*Texto base*:

--

Con frecuencia, los libros enumeran y hacen referencia a las figuras, esquemas y fotografías que muestran lo citado, sin embargo, a veces los señalamientos no son lo precisos que se requiere, o tienen limitaciones, como en el caso de las flechas, recurso muy usado. “La flecha muestra…” y el lector puede tener la duda de si se refiere estrictamente a ese punto, o hasta dónde se extiende aquel elemento, o surgen imprecisiones para identificar confiablemente, el objeto cuando aparece en sitios diferentes.
El uso de esquemas que simplifiquen la complejidad que representa una fotografía, con sus claroscuros y perspectivas, es muy importante, pues el aislar los elementos de interés, permite ver patrones antes ocultos parcialmente. Entonces, ya no es necesario recordar nombres, sino “fotografiar” mentalmente el cuadro completo, y de ser posible, volver al esquema un grabado con bajorrelieve, de modo que sea posible recorrer una ruta, arbitraria si se quiere, pero capaz de dejar profunda huella. Ya no solo tendremos que recordar palabras, muchas veces extrañas, sino ver diagramas y recordar, con el dedo, la ruta seguida para abarcar todos los elementos. Cada cambio de dirección y hasta de longitud y orientación serán puntos clave que la mano y el dedo podrán recordar y servirán de guía para el aprendiente.
Ensayemos convertir textos en imágenes, e imágenes en textos. En muchas ocasiones las imágenes son parte del texto, pero las ignoramos. Más que verlas, resulta muy útil estudiarlas, redibujarlas, sea calcándolas sobre un papel sobrepuesto, sea recorriéndolas con el dedo -aprendizaje digital-, incorporando datos tridimensionales, de modo que el dedo suba y baje pendientes. El recorrer estos detalles es más importante de lo que parece, pues agrega un recurso adicional. Un acetato sobre la imagen; dibujarla con plumón y agregar a mano etiquetas y notas, colores, claves. Todo esto transforma una imagen ajena en una propia que no se olvida. Mejor aún si agregamos volúmenes con cartón, plastilina, estambres, hilos, alambres, pegatinas, de modo que podamos crear esculturas propias a partir de imágenes planas. Una hoja simple y plana puede ganar volumen, colores, claves, recordatorios, guías, rutas de abordaje, en fin, cobrar vida propia y al ser creación personal, resulta imborrable.

--

Datos guardados
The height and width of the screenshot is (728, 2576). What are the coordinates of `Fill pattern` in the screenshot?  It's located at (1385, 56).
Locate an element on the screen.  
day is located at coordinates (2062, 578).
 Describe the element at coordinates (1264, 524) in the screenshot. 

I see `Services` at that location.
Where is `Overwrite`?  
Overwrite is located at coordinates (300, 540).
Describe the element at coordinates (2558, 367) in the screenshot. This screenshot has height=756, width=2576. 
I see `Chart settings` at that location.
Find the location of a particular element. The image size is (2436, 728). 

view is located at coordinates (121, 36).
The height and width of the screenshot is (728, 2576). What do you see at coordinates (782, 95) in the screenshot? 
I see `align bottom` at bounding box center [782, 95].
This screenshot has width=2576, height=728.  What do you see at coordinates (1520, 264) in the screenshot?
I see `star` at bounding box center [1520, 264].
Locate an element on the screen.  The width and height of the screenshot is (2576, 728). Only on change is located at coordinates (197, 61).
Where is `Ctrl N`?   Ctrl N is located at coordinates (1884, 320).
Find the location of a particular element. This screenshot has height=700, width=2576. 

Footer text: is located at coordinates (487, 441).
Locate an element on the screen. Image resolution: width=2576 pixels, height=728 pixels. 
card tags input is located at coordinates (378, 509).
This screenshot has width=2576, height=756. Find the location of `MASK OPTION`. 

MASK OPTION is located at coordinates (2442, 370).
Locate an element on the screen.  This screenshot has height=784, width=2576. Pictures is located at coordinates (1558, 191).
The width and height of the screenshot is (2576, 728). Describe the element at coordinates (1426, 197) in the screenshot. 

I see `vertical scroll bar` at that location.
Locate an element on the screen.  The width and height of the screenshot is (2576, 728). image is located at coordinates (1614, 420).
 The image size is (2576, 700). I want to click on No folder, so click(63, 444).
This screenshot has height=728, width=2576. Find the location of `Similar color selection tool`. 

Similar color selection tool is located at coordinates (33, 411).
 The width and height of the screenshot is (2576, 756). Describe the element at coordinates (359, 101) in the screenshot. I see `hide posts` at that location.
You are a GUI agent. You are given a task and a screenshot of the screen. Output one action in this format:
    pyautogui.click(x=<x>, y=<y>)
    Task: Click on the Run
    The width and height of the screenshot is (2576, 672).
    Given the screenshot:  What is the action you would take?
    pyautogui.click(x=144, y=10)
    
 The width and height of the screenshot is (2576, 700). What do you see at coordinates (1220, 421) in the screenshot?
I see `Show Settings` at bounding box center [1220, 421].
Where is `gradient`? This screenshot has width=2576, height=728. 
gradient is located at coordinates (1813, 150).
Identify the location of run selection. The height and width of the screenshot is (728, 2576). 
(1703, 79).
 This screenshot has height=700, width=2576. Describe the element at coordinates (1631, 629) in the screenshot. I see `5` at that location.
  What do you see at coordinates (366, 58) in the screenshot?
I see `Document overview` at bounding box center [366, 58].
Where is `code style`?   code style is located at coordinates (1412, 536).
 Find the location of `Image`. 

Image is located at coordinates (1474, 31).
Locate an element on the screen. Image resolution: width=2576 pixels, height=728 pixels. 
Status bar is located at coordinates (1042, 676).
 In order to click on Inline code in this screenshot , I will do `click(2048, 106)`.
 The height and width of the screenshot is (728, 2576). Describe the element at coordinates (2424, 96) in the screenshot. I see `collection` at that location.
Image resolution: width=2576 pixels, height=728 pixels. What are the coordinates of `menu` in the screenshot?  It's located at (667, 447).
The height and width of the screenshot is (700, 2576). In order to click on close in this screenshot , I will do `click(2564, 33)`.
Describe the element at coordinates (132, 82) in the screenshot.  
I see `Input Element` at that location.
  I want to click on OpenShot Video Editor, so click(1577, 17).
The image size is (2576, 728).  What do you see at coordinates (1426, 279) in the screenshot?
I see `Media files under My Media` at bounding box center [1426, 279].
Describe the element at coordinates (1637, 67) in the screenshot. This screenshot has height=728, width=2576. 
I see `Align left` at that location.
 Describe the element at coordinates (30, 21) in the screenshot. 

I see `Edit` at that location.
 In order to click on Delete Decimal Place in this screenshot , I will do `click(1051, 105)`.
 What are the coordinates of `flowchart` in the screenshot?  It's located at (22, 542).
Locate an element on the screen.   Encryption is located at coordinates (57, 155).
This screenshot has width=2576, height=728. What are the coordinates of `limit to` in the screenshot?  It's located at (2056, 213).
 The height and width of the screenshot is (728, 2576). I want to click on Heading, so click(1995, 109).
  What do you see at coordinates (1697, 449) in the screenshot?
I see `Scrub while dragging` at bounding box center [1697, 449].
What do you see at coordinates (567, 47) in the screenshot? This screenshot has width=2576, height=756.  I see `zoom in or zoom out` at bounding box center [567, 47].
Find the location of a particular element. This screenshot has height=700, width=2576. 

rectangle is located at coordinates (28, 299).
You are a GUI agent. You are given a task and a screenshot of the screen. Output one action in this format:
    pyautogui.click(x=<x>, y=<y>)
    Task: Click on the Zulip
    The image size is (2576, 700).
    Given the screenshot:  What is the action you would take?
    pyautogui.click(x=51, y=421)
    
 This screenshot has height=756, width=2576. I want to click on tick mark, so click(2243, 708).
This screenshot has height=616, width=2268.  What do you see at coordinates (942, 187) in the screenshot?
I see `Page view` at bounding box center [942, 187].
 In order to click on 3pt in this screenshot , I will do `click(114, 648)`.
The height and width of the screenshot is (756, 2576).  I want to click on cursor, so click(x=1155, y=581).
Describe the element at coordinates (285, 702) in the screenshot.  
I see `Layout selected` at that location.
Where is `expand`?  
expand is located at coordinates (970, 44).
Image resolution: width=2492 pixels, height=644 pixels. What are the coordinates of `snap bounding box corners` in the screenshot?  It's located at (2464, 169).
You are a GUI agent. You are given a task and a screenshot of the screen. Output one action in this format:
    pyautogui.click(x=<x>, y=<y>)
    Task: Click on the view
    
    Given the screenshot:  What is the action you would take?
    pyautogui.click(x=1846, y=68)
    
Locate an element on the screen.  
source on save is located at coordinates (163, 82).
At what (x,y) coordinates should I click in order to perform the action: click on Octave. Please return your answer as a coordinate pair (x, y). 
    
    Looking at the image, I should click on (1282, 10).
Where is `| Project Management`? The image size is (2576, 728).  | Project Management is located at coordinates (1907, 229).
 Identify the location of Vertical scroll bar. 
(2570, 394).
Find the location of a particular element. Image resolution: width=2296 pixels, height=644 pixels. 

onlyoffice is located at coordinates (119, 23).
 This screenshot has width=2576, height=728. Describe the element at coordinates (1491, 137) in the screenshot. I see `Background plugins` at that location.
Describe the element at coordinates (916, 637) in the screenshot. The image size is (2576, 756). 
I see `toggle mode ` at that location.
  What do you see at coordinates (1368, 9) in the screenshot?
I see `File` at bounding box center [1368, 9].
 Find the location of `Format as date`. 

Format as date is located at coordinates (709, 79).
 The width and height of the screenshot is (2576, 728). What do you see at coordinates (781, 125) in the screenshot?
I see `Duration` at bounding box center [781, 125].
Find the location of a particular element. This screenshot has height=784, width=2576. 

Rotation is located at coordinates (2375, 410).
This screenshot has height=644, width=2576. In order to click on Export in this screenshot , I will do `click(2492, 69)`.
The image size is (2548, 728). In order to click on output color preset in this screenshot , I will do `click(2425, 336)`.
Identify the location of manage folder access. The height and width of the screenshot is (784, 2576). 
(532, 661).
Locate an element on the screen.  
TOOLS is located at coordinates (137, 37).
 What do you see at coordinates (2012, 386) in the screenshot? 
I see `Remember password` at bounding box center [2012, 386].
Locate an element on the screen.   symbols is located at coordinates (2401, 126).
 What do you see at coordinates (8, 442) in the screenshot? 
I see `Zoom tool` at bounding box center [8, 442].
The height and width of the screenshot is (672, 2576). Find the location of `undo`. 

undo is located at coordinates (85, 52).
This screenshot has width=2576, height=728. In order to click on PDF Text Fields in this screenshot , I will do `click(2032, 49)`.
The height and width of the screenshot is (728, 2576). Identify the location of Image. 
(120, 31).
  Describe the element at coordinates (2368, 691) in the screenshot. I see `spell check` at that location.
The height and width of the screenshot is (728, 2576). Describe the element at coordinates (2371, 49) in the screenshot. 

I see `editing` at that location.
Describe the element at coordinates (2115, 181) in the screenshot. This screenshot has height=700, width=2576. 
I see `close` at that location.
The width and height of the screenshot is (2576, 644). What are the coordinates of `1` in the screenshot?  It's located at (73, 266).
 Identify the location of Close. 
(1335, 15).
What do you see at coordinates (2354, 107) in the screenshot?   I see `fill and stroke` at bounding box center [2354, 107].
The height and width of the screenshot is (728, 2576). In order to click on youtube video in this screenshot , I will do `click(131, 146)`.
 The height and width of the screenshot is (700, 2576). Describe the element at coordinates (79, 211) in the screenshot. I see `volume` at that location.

--

*Tarea 1*:
Responde con base en el texto sobre el uso de imágenes en el aprendizaje:
(a) ¿Qué recurso muy usado se pone como ejemplo de señalamiento con limitaciones?
(b) ¿Qué se coloca sobre la imagen para dibujarla con plumón?
(c) ¿Con qué materiales se propone agregar volúmenes a las imágenes planas?
*Tarea 2*:
Sigue escribiendo el texto sobre el uso de imágenes en el aprendizaje con la parte que vendría justo después de su última oración.
Las filas no tienen ningún papel aquí.

*Cuadro de respuesta 1*:
(a) Las flechas.
(b) Un acetato.
(c) Con cartón, plastilina, estambres, hilos, alambres y pegatinas.

*Cuadro de respuesta 2*:
Es mucho más útil capturar y disecar punto por punto una imagen que nos hayan dado, sin pasar por alto ningún detalle, tratando de comprender cada parte: ¿por qué está ahí (causa), qué significa, qué implica (consecuencia), qué importancia tiene, cómo se relaciona con otras partes, es parte de un sistema y/o subsistema, existe una ruta crítica de abordaje que nos esclarezca cómo llegar a ella, la podemos relacionar con otros temas, se puede complementar, se puede simplificar, se puede enriquecer, se puede transformar, la puedo asociar con otras variables que sean significativas para mí, es prescindible, qué papel juega en la estructura del tema, cómo se podría relacionar con temas subsecuentes? En fin, cada imagen, ajena o propia, se puede trabajar y este será un tiempo mucho mejor empleado que el que invertimos en repetir y tratar de recordar. Se trata de que el recuerdo sea una consecuencia de haber comprendido y trabajado nuestro esquema, y no un objetivo primario. Primero, comprender. El recuerdo viene solo. Apliquemos recursos digitales, de dedo, más que de dígito.